▸ **Exercise description**
Render the lines of the data listing from the one containing "The height and width of the screenshot is (264, 503)." through the end of the listing, both ends included, as a JSON list of strings with one string per line and blank lines left out.

--- BEGIN Available data ---

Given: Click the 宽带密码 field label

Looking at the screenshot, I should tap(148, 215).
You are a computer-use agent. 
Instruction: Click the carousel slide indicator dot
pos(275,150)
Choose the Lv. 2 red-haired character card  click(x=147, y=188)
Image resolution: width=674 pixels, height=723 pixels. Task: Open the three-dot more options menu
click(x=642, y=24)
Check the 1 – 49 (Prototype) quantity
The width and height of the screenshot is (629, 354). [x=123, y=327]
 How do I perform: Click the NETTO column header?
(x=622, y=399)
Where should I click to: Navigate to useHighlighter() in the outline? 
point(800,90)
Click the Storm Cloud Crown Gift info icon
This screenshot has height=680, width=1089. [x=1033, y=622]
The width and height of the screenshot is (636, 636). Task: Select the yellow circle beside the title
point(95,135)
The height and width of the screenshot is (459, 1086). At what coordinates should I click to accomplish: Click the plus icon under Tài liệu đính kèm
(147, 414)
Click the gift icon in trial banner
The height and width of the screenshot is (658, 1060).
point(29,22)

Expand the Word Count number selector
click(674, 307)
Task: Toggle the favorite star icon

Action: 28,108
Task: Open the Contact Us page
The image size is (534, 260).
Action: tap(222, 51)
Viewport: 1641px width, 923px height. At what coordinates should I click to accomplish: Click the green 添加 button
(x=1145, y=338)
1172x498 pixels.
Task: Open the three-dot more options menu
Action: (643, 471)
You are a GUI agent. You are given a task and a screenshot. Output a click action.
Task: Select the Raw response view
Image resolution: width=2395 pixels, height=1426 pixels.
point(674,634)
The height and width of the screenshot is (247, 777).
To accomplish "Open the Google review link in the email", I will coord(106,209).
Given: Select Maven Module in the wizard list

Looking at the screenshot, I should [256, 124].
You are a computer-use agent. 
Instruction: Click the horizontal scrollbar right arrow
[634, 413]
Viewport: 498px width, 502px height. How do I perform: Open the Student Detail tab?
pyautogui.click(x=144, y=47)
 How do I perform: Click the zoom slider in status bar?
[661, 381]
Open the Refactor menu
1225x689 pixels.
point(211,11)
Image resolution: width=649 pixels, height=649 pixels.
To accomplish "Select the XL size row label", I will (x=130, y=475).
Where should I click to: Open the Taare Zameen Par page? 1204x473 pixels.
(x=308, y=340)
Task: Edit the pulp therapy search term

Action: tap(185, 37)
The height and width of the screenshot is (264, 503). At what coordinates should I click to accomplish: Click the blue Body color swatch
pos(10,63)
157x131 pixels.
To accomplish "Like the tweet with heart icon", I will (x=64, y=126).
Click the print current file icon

--- END Available data ---

▸ **The result**
[
  "The height and width of the screenshot is (264, 503). At what coordinates should I click to accomplish: Click the blue Body color swatch",
  "pos(10,63)",
  "157x131 pixels.",
  "To accomplish \"Like the tweet with heart icon\", I will (x=64, y=126).",
  "Click the print current file icon"
]